A Dutch salvage firm, L. Smit & Co., raised the Betelgeuse in four sections. Smit produced a documentary on the salvage. The first section (the bow) was towed out to open water, 100 mi (160 km) offshore, and scuttled. This measure attracted protests from the fishing community, so two further sections were sealed up and towed to breaking yards in Spain for disposal. A fourth section was broken up locally. During the salvage operation, the life of a diver was lost. The last section was not removed until July 1980. Local fishing grounds were badly contaminated and a clean-up was not finally complete until 1983.

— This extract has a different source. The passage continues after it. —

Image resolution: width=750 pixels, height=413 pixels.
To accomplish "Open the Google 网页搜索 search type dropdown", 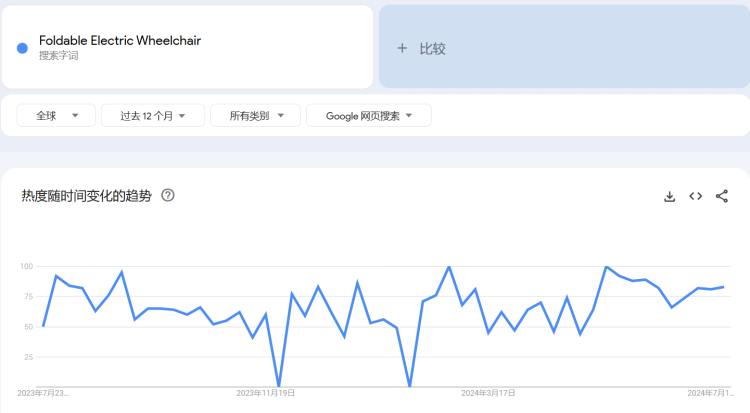I will click(369, 116).
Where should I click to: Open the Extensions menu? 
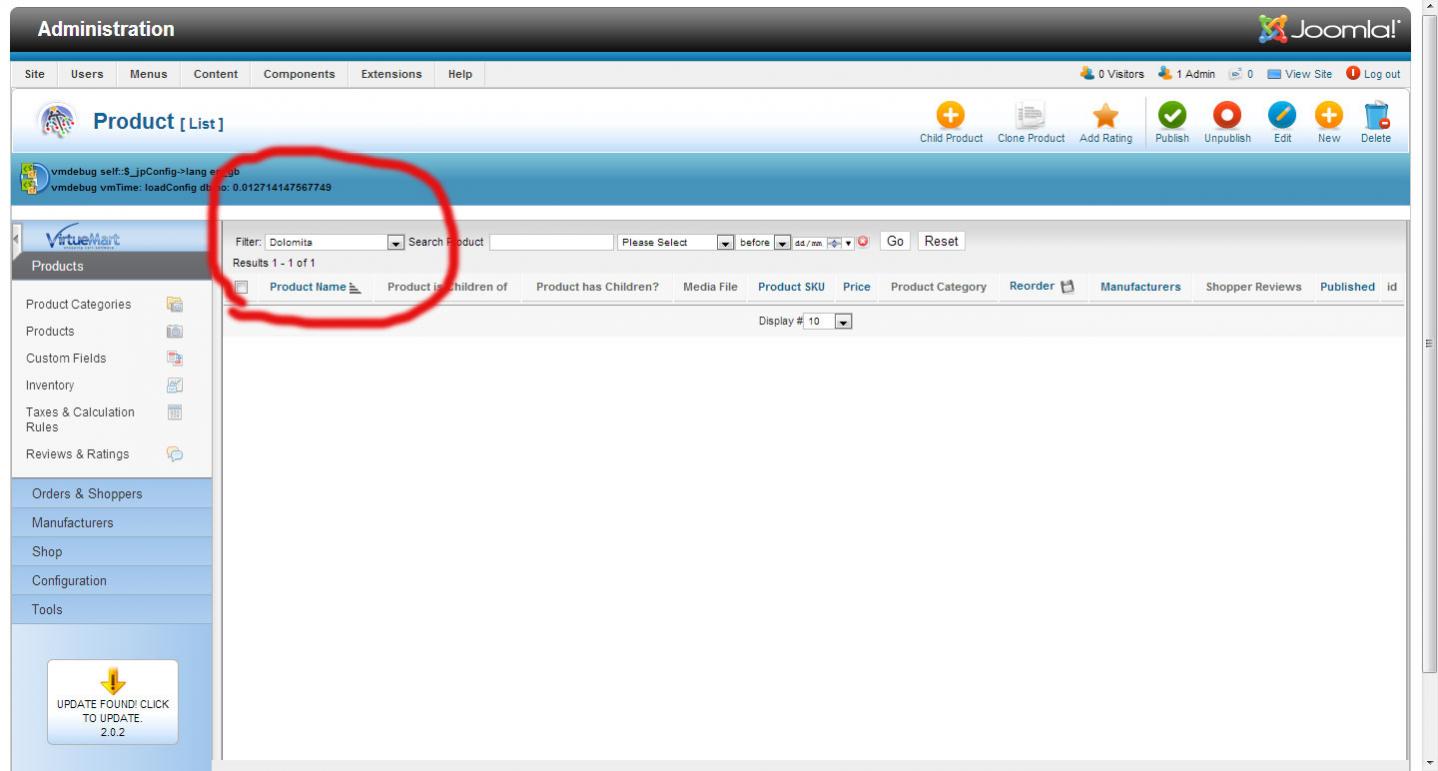[391, 74]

The costs of salvage, clean-up, and compensation are believed to have totalled around US$120 million. That included compensation paid by Total to Gulf. Most of the relevant costs were paid by insurance companies and all the various claims and counter-claims were eventually settled out of court. Gulf never reopened the terminal and a feasibility study in 1985 showed that it no longer had any potential use in international oil trade. In 1986, Gulf surrendered its lease on the site to the Irish government. The government used the terminal (after carrying out a limited refurbishment) to hold its strategic oil reserve. Initially, oil movement to and from the terminal was carried out by road. In 1990, at the time of the first Gulf war, an improvised repair was carried out to the jetty to allow an oil tanker to offload at the terminal on a one-off basis. In 1996, an unloading buoy was installed and this has been used since that time.

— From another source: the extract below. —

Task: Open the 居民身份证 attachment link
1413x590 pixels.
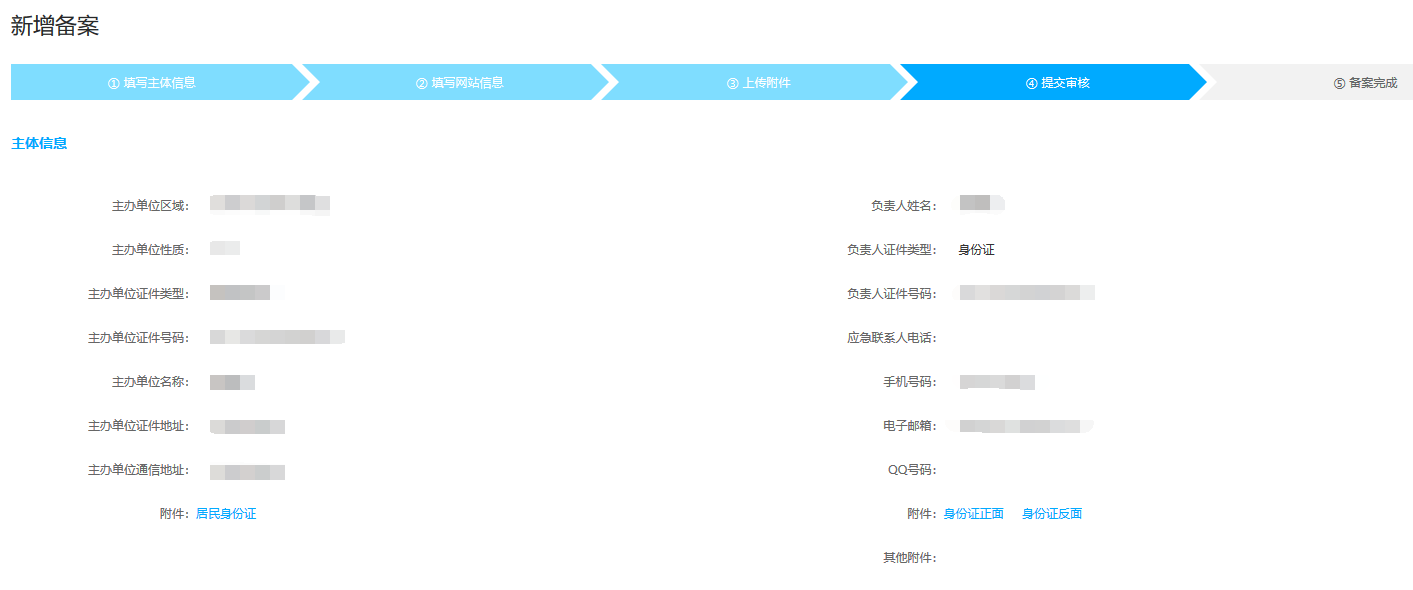Action: tap(226, 514)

Several memorial services have been held to commemorate anniversaries of the incident. In January 2004, relatives of the victims joined with local residents in a 25th anniversary service held at St Finbarr's Church in Bantry. In 2019, on the 40th anniversary of the explosion, a commemorative ceremony was attended by the families of several victims, a number of politicians, local people and representatives of the emergency services. At the 2019 event, some family members called for improved enforcement of related safety regulations.
A memorial sculpture, incorporating the ship's bell, which was recovered from the wreck, has been erected in the hillside graveyard overlooking the harbour. The bodies of two unidentified casualties from the incident are interred nearby.